Wellness Südtirol
In einem Wellnesshotel in Südtirol vom Alltag abschalten und auftanken
25. März 2011
Posted in Internet News
Vor einem Jahr hat der Europäische Gerichtshof in einem vielbeachteten Urteil entschieden, dass Google nicht verantwortlich für die von den Kunden der Suchmaschine gebuchten "Auslöser" ist. Google darf also Aufträge von Firmen annehmen, die den Markennamen eines anderen Unternehmens buchen, um bei der Eingabe dieser Marke als Suchbegriff eigene Werbung einzublenden. Doch was Google darf, ist den Werbekunden damit noch lange nicht gestattet.
Zur Zeit ist ein entsprechendes Verfahren vor dem Gerichtshof anhängig. Es geht in diesem Fall um den Blumenhändler Interflora, der es dem britischen Warenhaus Marks & Spencer verbieten will, "Interflora" als Auslöser zu buchen. Denn Marks & Spencer hat eigene Blumengeschäfte und wirbt mit seiner Werbung dem konkurrenten Kunden ab, obwohl diese nach Interflora gesucht haben.
Doch das ist nach Ansicht des Generalanwalts Niilo Jääskinen nicht statthaft. Er erklärt in einer vorab veröffentlichten Stellungnahme, dass es gerade in diesem Fall auch um eine Verwechslungsgefahr geht. Denn Interflora ist eine Floristen-Kette mit einer Vielzahl von angeschlossenen Unternehmen. Kunden, die Interflora bei Google eintippen und dann eine Werbung von Marks & Spencer erhalten, könnten zum Schluss kommen, dass Marks & Spencer auch ein Mitglied von Interflora ist. Ein Urteil ist diese Einschätzung des Generalanwalts zwar nicht. Doch in aller Regel liegen Gericht und Generalanwalt in ihrer Einschätzung der Sachlage nicht allzu weit auseinander.

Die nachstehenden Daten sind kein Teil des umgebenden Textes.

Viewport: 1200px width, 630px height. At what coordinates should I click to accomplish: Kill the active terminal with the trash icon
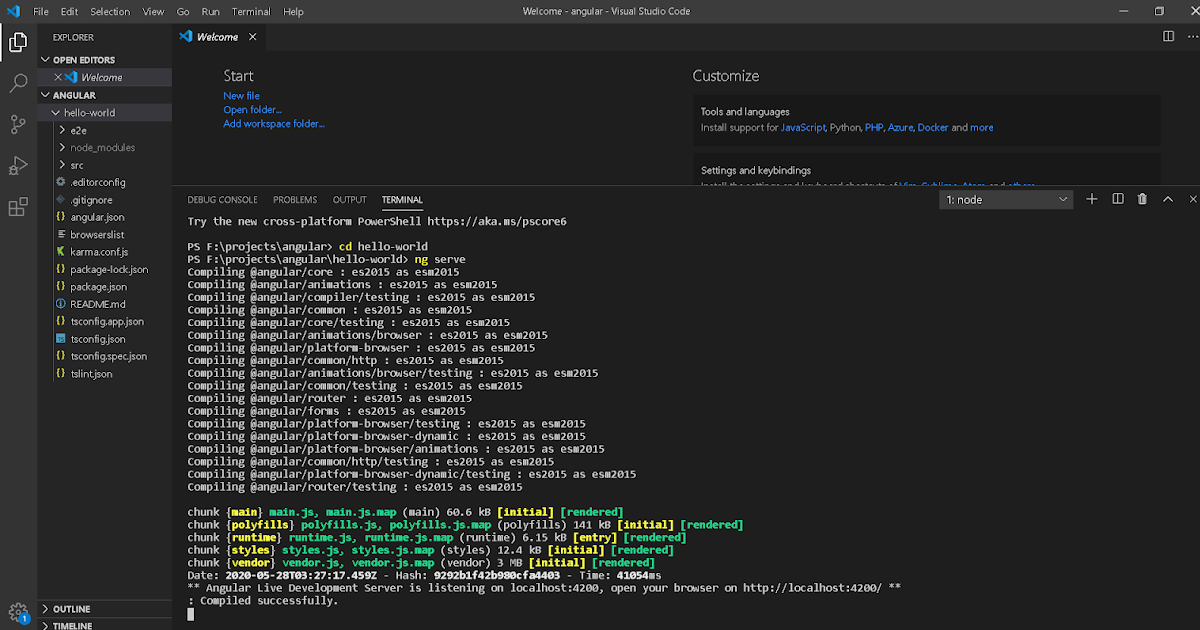pyautogui.click(x=1142, y=199)
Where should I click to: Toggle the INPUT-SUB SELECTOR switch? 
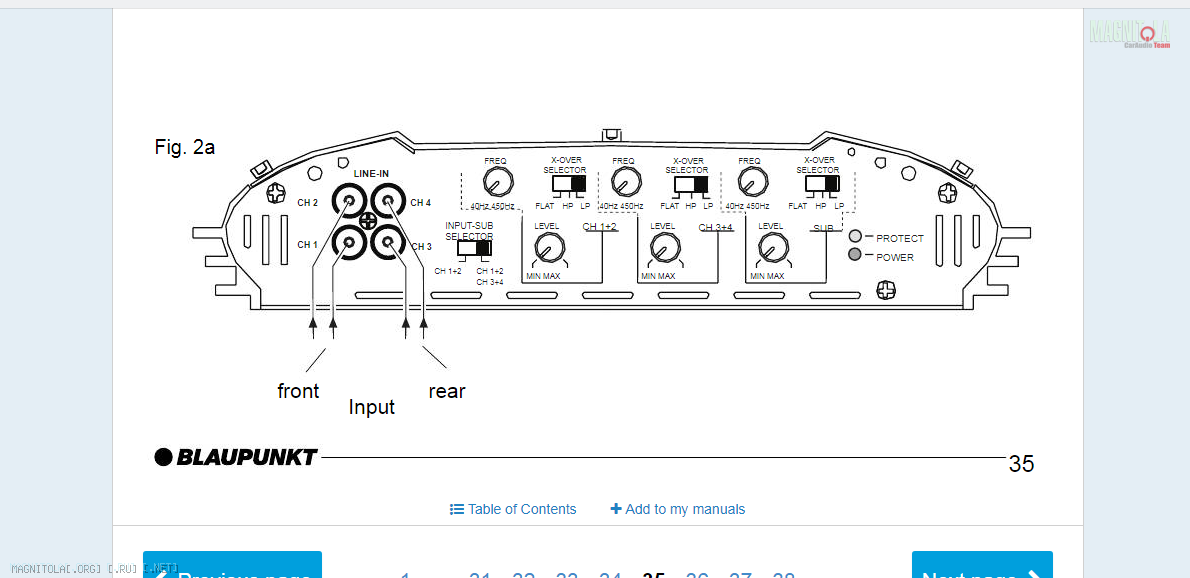pyautogui.click(x=474, y=248)
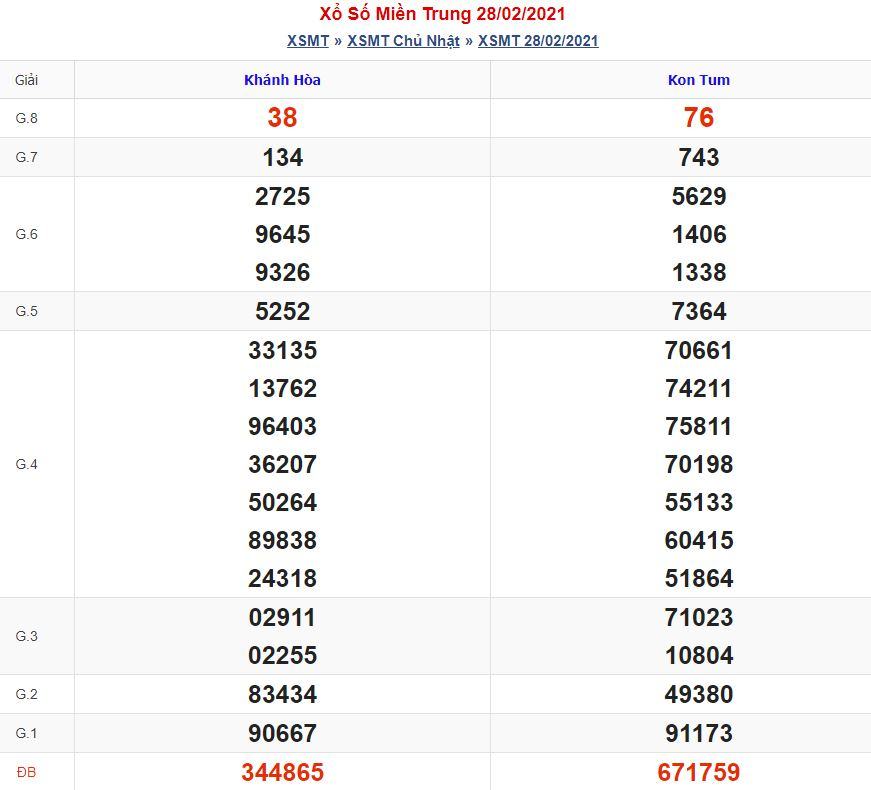Image resolution: width=871 pixels, height=790 pixels.
Task: Select Khánh Hòa G.1 number 90667
Action: 282,733
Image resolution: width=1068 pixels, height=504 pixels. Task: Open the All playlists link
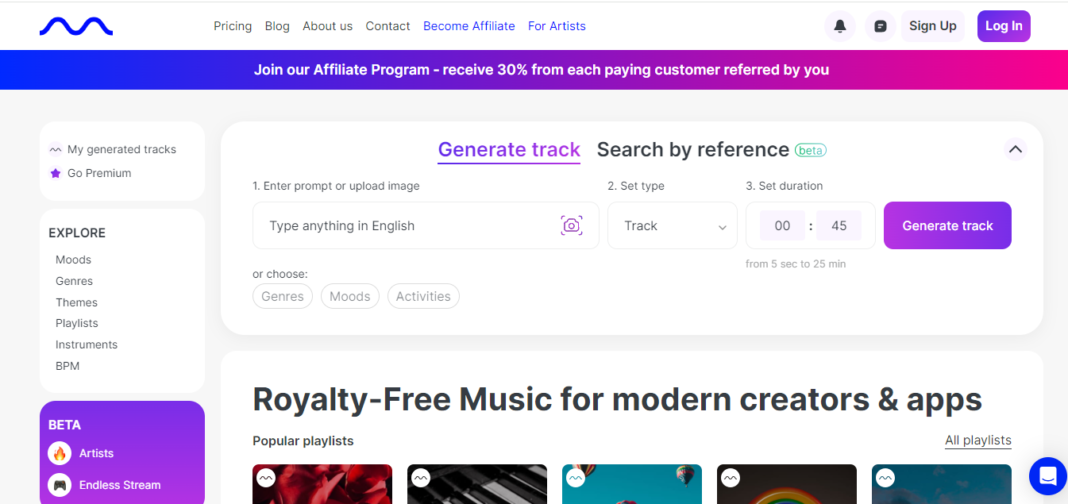pos(978,440)
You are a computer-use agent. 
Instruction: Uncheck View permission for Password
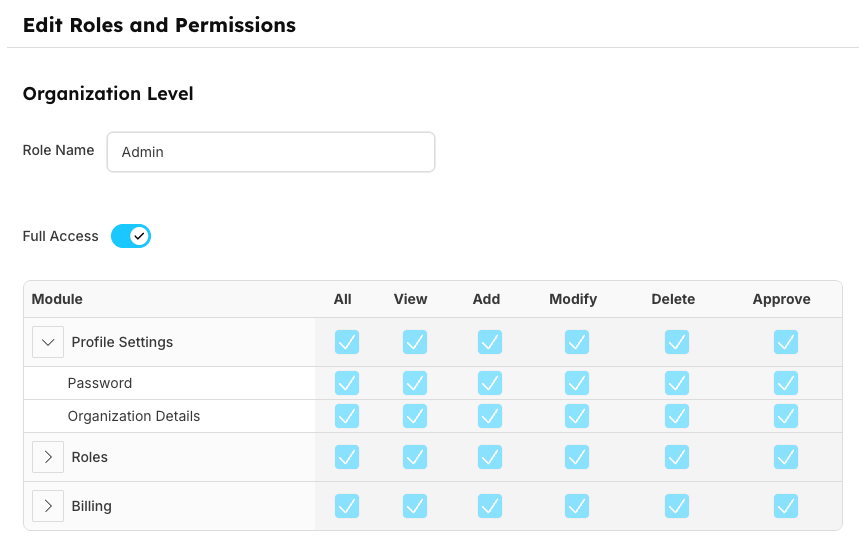tap(415, 383)
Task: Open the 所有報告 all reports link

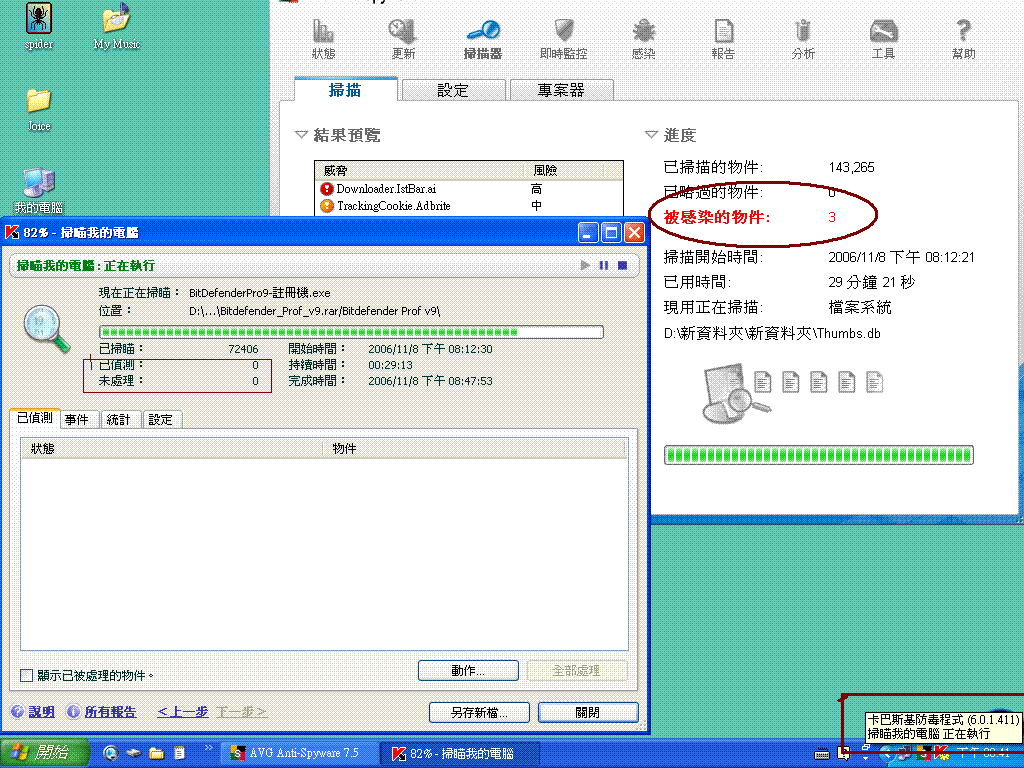Action: tap(110, 712)
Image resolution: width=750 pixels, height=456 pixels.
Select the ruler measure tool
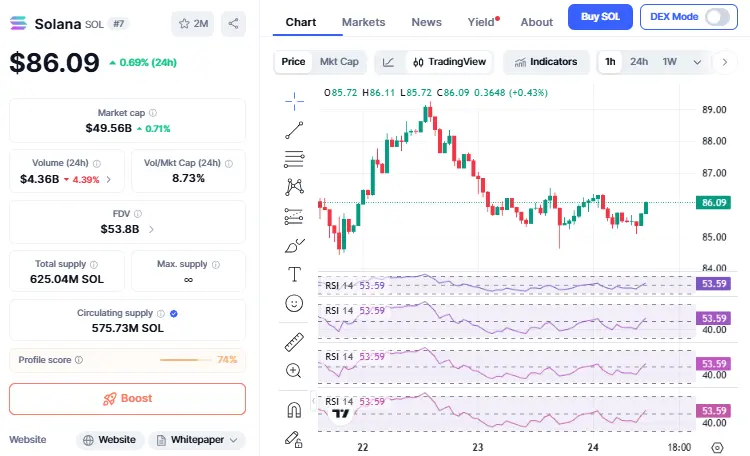pyautogui.click(x=294, y=342)
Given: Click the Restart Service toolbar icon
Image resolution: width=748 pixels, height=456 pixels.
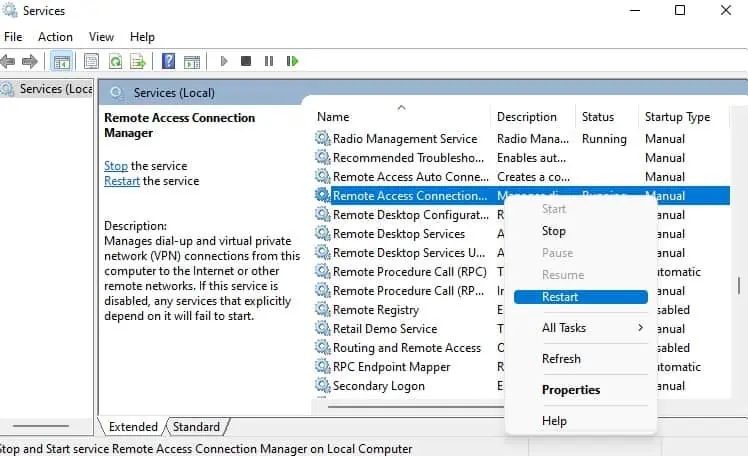Looking at the screenshot, I should [x=292, y=61].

Es ist also durchaus wahrscheinlich, dass die Benutzung on Markennamen als Trigger nun doch zum rechtlichen Problem wird. Ein Problem ist das für Google zwar nur indirekt, nachdem der Gerichtshof Google von der Haftung freigestellt hat. Doch die Kunden Googles müssen dann vorsichtiger mit fremden Markennamen umgehen. Und das kann sich für Google durchaus auch finanziell auswirken.